• **Data for the task**:
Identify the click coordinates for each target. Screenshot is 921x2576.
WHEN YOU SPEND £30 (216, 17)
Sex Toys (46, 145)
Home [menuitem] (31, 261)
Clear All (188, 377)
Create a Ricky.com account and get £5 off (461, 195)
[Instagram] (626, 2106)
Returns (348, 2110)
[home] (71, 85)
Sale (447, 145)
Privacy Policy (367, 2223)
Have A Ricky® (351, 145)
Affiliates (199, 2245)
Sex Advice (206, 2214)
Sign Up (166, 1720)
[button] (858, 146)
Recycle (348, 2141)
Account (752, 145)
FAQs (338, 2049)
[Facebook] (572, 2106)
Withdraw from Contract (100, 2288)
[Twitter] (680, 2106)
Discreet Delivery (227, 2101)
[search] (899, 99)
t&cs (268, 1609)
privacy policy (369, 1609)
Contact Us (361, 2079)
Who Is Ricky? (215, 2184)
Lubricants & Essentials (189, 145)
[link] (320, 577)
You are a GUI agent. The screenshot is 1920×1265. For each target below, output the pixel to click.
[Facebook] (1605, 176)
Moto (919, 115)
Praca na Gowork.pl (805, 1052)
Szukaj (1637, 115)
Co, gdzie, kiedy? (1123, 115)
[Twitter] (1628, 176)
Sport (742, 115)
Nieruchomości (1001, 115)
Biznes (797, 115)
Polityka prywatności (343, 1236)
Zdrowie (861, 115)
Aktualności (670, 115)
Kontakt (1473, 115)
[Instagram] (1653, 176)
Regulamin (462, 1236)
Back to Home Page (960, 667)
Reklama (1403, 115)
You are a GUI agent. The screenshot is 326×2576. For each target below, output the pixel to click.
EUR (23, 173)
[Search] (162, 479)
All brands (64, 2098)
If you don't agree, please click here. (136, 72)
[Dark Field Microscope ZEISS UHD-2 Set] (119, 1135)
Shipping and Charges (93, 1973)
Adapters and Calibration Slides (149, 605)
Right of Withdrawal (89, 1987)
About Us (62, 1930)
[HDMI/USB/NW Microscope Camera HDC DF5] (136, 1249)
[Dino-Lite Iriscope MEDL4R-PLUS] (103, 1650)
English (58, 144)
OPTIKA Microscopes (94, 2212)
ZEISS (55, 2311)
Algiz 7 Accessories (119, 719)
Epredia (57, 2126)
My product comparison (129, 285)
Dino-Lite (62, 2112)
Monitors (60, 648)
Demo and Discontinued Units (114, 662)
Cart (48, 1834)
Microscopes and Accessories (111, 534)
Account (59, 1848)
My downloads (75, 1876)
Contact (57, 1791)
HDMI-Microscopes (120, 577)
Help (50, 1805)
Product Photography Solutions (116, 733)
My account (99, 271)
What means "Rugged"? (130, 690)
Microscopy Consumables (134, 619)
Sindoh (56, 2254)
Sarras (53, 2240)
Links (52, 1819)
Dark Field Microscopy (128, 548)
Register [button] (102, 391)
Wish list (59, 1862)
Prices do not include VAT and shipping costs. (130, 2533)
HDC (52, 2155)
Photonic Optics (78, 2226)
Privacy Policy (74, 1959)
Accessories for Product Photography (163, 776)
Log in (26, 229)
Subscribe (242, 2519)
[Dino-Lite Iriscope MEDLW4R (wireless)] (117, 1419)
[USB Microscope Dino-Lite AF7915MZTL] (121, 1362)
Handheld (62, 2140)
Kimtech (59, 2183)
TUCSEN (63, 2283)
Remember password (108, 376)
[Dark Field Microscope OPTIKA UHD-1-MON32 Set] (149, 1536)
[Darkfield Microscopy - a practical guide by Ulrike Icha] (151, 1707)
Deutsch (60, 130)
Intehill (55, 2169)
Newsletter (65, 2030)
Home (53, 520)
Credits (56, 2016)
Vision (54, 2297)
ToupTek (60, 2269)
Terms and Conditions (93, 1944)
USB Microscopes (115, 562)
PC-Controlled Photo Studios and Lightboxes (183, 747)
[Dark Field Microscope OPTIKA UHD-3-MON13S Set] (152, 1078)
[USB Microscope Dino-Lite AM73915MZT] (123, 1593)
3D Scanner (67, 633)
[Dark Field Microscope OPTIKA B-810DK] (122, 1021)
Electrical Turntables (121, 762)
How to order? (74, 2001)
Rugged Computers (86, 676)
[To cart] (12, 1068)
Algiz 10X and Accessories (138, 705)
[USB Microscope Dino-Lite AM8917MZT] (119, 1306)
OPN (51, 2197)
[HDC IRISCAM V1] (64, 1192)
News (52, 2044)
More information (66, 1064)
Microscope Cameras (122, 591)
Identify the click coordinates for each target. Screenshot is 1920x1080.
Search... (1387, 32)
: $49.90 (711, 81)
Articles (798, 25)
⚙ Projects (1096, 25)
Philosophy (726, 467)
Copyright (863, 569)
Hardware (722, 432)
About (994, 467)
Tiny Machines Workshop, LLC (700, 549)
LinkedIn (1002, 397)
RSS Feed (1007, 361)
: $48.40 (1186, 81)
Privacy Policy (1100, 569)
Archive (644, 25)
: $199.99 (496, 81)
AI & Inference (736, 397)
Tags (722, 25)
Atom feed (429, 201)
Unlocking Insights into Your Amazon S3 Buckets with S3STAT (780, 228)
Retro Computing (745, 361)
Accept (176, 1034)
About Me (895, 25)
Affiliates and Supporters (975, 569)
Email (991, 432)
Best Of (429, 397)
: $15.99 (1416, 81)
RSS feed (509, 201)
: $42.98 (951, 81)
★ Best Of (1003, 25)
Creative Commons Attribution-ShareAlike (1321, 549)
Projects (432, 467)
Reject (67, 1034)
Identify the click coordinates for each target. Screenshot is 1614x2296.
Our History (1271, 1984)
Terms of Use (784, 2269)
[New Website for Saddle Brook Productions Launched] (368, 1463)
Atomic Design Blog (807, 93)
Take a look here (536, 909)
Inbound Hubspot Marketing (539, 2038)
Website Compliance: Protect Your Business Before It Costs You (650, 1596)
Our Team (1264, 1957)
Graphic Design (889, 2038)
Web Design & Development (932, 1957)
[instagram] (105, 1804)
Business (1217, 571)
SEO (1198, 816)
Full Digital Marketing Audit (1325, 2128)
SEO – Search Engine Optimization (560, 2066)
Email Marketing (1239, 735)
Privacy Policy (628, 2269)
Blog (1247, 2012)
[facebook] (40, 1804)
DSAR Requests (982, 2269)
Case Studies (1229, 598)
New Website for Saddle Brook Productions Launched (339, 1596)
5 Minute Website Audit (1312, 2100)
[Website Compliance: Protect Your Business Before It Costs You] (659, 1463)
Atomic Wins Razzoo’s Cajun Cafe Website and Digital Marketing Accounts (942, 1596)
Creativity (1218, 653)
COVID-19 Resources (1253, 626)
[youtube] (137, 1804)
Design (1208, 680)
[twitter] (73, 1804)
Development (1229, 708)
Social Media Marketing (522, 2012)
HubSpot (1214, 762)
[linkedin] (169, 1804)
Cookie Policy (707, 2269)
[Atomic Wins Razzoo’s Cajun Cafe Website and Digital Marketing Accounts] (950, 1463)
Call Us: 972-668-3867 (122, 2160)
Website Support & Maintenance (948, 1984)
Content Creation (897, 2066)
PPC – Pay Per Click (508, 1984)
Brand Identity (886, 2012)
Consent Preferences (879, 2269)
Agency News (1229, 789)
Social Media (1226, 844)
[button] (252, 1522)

• **Task statement**:
Would you reproduce the whole listing exactly as it stands?

• **Exercise solution**:
Identify the click coordinates for each target. Screenshot is 921x2576.
WHEN YOU SPEND £30 (216, 17)
Sex Toys (46, 145)
Home [menuitem] (31, 261)
Clear All (188, 377)
Create a Ricky.com account and get £5 off (461, 195)
[Instagram] (626, 2106)
Returns (348, 2110)
[home] (71, 85)
Sale (447, 145)
Privacy Policy (367, 2223)
Have A Ricky® (351, 145)
Affiliates (199, 2245)
Sex Advice (206, 2214)
Sign Up (166, 1720)
[button] (858, 146)
Recycle (348, 2141)
Account (752, 145)
FAQs (338, 2049)
[Facebook] (572, 2106)
Withdraw from Contract (100, 2288)
[Twitter] (680, 2106)
Discreet Delivery (227, 2101)
[search] (899, 99)
t&cs (268, 1609)
privacy policy (369, 1609)
Contact Us (361, 2079)
Who Is Ricky? (215, 2184)
Lubricants & Essentials (189, 145)
[link] (320, 577)
You are a GUI agent. The screenshot is 1920×1265. For each target below, output the pixel to click.
[Facebook] (1605, 176)
Moto (919, 115)
Praca na Gowork.pl (805, 1052)
Szukaj (1637, 115)
Co, gdzie, kiedy? (1123, 115)
[Twitter] (1628, 176)
Sport (742, 115)
Nieruchomości (1001, 115)
Biznes (797, 115)
Polityka prywatności (343, 1236)
Zdrowie (861, 115)
Aktualności (670, 115)
Kontakt (1473, 115)
[Instagram] (1653, 176)
Regulamin (462, 1236)
Back to Home Page (960, 667)
Reklama (1403, 115)
You are a GUI agent. The screenshot is 326×2576. For each target below, output the pixel to click.
EUR (23, 173)
[Search] (162, 479)
All brands (64, 2098)
If you don't agree, please click here. (136, 72)
[Dark Field Microscope ZEISS UHD-2 Set] (119, 1135)
Shipping and Charges (93, 1973)
Adapters and Calibration Slides (149, 605)
Right of Withdrawal (89, 1987)
About Us (62, 1930)
[HDMI/USB/NW Microscope Camera HDC DF5] (136, 1249)
[Dino-Lite Iriscope MEDL4R-PLUS] (103, 1650)
English (58, 144)
OPTIKA Microscopes (94, 2212)
ZEISS (55, 2311)
Algiz 7 Accessories (119, 719)
Epredia (57, 2126)
My product comparison (129, 285)
Dino-Lite (62, 2112)
Monitors (60, 648)
Demo and Discontinued Units (114, 662)
Cart (48, 1834)
Microscopes and Accessories (111, 534)
Account (59, 1848)
My downloads (75, 1876)
Contact (57, 1791)
HDMI-Microscopes (120, 577)
Help (50, 1805)
Product Photography Solutions (116, 733)
My account (99, 271)
What means "Rugged"? (130, 690)
Microscopy Consumables (134, 619)
Sindoh (56, 2254)
Sarras (53, 2240)
Links (52, 1819)
Dark Field Microscopy (128, 548)
Register [button] (102, 391)
Wish list (59, 1862)
Prices do not include VAT and shipping costs. (130, 2533)
HDC (52, 2155)
Photonic Optics (78, 2226)
Privacy Policy (74, 1959)
Accessories for Product Photography (163, 776)
Log in (26, 229)
Subscribe (242, 2519)
[Dino-Lite Iriscope MEDLW4R (wireless)] (117, 1419)
[USB Microscope Dino-Lite AF7915MZTL] (121, 1362)
Handheld (62, 2140)
Kimtech (59, 2183)
TUCSEN (63, 2283)
Remember password (108, 376)
[Dark Field Microscope OPTIKA UHD-1-MON32 Set] (149, 1536)
[Darkfield Microscopy - a practical guide by Ulrike Icha] (151, 1707)
Deutsch (60, 130)
Intehill (55, 2169)
Newsletter (65, 2030)
Home (53, 520)
Credits (56, 2016)
Vision (54, 2297)
ToupTek (60, 2269)
Terms and Conditions (93, 1944)
USB Microscopes (115, 562)
PC-Controlled Photo Studios and Lightboxes (183, 747)
[Dark Field Microscope OPTIKA UHD-3-MON13S Set] (152, 1078)
[USB Microscope Dino-Lite AM73915MZT] (123, 1593)
3D Scanner (67, 633)
[Dark Field Microscope OPTIKA B-810DK] (122, 1021)
Electrical Turntables (121, 762)
How to order? (74, 2001)
Rugged Computers (86, 676)
[To cart] (12, 1068)
Algiz 10X and Accessories (138, 705)
[USB Microscope Dino-Lite AM8917MZT] (119, 1306)
OPN (51, 2197)
[HDC IRISCAM V1] (64, 1192)
News (52, 2044)
More information (66, 1064)
Microscope Cameras (122, 591)
Identify the click coordinates for each target. Screenshot is 1920x1080.
Search... (1387, 32)
: $49.90 (711, 81)
Articles (798, 25)
⚙ Projects (1096, 25)
Philosophy (726, 467)
Copyright (863, 569)
Hardware (722, 432)
About (994, 467)
Tiny Machines Workshop, LLC (700, 549)
LinkedIn (1002, 397)
RSS Feed (1007, 361)
: $48.40 (1186, 81)
Privacy Policy (1100, 569)
Archive (644, 25)
: $199.99 (496, 81)
AI & Inference (736, 397)
Tags (722, 25)
Atom feed (429, 201)
Unlocking Insights into Your Amazon S3 Buckets with S3STAT (780, 228)
Retro Computing (745, 361)
Accept (176, 1034)
About Me (895, 25)
Affiliates and Supporters (975, 569)
Email (991, 432)
Best Of (429, 397)
: $15.99 (1416, 81)
RSS feed (509, 201)
: $42.98 (951, 81)
★ Best Of (1003, 25)
Creative Commons Attribution-ShareAlike (1321, 549)
Projects (432, 467)
Reject (67, 1034)
Identify the click coordinates for each target. Screenshot is 1614x2296.
Our History (1271, 1984)
Terms of Use (784, 2269)
[New Website for Saddle Brook Productions Launched] (368, 1463)
Atomic Design Blog (807, 93)
Take a look here (536, 909)
Inbound Hubspot Marketing (539, 2038)
Website Compliance: Protect Your Business Before It Costs You (650, 1596)
Our Team (1264, 1957)
Graphic Design (889, 2038)
Web Design & Development (932, 1957)
[instagram] (105, 1804)
Business (1217, 571)
SEO (1198, 816)
Full Digital Marketing Audit (1325, 2128)
SEO – Search Engine Optimization (560, 2066)
Email Marketing (1239, 735)
Privacy Policy (628, 2269)
Blog (1247, 2012)
[facebook] (40, 1804)
DSAR Requests (982, 2269)
Case Studies (1229, 598)
New Website for Saddle Brook Productions Launched (339, 1596)
5 Minute Website Audit (1312, 2100)
[Website Compliance: Protect Your Business Before It Costs You] (659, 1463)
Atomic Wins Razzoo’s Cajun Cafe Website and Digital Marketing Accounts (942, 1596)
Creativity (1218, 653)
COVID-19 Resources (1253, 626)
[youtube] (137, 1804)
Design (1208, 680)
[twitter] (73, 1804)
Development (1229, 708)
Social Media Marketing (522, 2012)
HubSpot (1214, 762)
[linkedin] (169, 1804)
Cookie Policy (707, 2269)
[Atomic Wins Razzoo’s Cajun Cafe Website and Digital Marketing Accounts] (950, 1463)
Call Us: 972-668-3867 (122, 2160)
Website Support & Maintenance (948, 1984)
Content Creation (897, 2066)
PPC – Pay Per Click (508, 1984)
Brand Identity (886, 2012)
Consent Preferences (879, 2269)
Agency News (1229, 789)
Social Media (1226, 844)
[button] (252, 1522)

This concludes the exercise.